Here are links to both of them 
Futaba 2PL http://www2.towerhobbies.com/cgi-bin/wti0001p?&I=LXENN3**&P=0
Airtronics MX-A http://www2.towerhobbies.com/cgi-bin/wti0001p?&I=LXJUZ5**&P=0

 People who have used both, what do you like and and not like about each of them?
Or are there any others that are better for about $70? 

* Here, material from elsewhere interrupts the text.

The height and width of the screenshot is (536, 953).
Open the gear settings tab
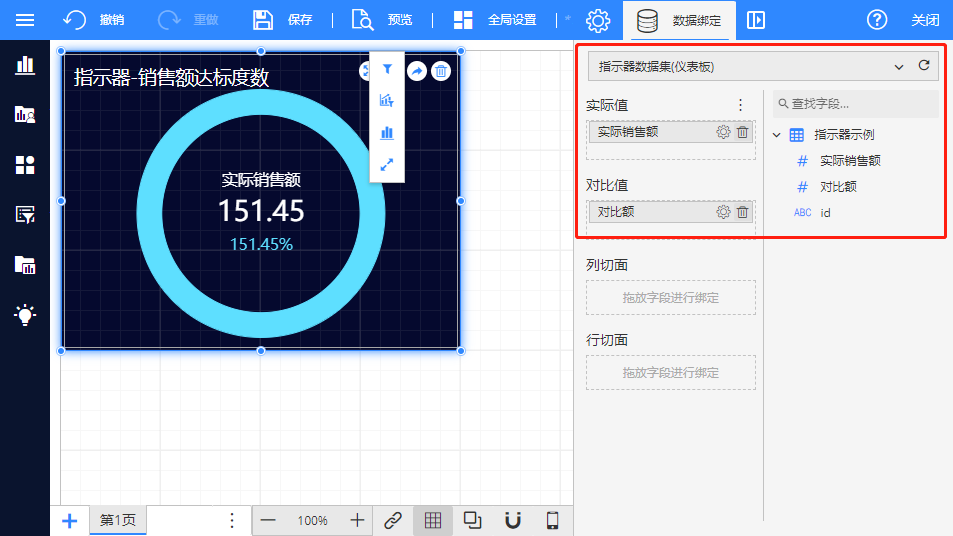coord(598,20)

_THANKS FOR ANY OF YOUR HELP!!! _


----------



## OvalmanPA (Mar 21, 2000)

I haven't used a MXA but have one of the 2PLs. I love the thing. It has all the adjustments I need for all my cars and 10 model memory. I've said this before that the only thing I can see I wish the 2PL had is a third channel so I could fully use it with my EMaxx. Right now I have it set up to run a Stampede, BRP, XXXT, oval truck, 1/12 scale, TLT-1, and a Nitro Evader ST. It has worked flawlessly with each of these cars. You really can't go wrong with Futaba equipment.


----------



## Rc Driver (Apr 29, 2005)

Anybody?


----------



## BradJ (Mar 30, 2004)

The Futaba has EPA and better features all around, probably more comfortable. I didn't like my MX-8 because it didn't have enough steering trim steps, car would go right or left but not straight. The futaba would be easier to unload if you wanted to get rid of it.


----------



## nomad1 (Nov 25, 2005)

I love my 2PL. I've used my brother's Airtronics M8, it's nice but for the money the 2 PL is the way to go. IMO.


----------



## The Stig (Sep 25, 2005)

2PL is great. It has tons of adjustments and for the $$$$$ can't be beat IMO. That's the radio I started with and it worked out great.


----------



## martian 710 (Jan 22, 2004)

I just bought a MX-A and was very disapointed when it would not work with my receivers from my blazer radios. I emailed Airtronics a month ago to find out why and got no response.


----------



## OvalmanPA (Mar 21, 2000)

Won't have to worry about that with the Futaba. The Futaba is backward compatible with all the older Futaba and Novak receivers I have.


----------